龍智江子さん死去 「言葉にならない」 被爆者ら悼む声

 龍智江子さんの訃報に、生前交流のあった被爆者らからは悼む声が相次いだ。
 龍さんの被爆体験を聞き取り、証言集に掲載したことがある「長崎の証言の会」の森口貢事務局長(83)は「(犠牲になった)母親や弟の遺骨も何も持たずに大川市に行かれたことを、ひどく後悔されていた」と生前の様子を振り返った。「被爆で本当にすさまじい体験をした方がまた一人亡くなった。言葉にならない」と残念がった。
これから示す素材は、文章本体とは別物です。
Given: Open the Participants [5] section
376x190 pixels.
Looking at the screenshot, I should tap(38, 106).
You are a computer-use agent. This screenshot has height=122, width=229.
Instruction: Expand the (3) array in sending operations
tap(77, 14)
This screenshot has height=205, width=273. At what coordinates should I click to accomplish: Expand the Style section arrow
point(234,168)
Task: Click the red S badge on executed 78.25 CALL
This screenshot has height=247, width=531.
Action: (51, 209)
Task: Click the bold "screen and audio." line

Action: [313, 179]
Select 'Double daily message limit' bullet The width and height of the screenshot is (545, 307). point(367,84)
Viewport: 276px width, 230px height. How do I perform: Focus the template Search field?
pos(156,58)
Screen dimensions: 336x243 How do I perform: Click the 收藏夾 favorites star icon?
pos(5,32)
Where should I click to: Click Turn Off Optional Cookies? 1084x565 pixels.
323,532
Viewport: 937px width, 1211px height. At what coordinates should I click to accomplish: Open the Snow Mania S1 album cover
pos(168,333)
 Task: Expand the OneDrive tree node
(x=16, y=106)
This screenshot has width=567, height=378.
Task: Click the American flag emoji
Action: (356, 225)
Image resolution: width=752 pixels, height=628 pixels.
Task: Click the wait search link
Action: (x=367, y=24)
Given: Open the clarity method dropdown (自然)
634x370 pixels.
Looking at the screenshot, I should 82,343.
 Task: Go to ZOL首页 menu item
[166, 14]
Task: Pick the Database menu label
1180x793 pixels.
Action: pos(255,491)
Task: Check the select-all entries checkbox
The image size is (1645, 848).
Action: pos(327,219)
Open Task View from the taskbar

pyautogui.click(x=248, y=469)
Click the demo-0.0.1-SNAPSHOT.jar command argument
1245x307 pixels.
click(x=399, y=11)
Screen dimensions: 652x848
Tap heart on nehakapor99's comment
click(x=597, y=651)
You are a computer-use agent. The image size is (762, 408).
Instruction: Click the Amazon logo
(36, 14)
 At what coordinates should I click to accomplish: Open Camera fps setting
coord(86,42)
 10年ほど前、龍さんの被爆体験を基に紙芝居を作った長崎市の被爆者、三田村静子さん(78)。制作の際、大川市に何度も会いに行き、つらい経験を丁寧に話してもらった。「絶対に戦争はだめ」。何度もそう繰り返していたという。龍さんの紙芝居は今も長崎を訪れる修学旅行生らの前で披露している。「龍さんの反戦への思いをこれからも伝えていく」と、託された思いをかみしめた。
 写真を常設展示している長崎原爆資料館の篠崎桂子館長は「写真は被爆地の惨状を広く伝えている。亡くなられて大変残念に思うとともに、改めて75年という年月の経過を感じる。ご冥福をお祈りする」と語った。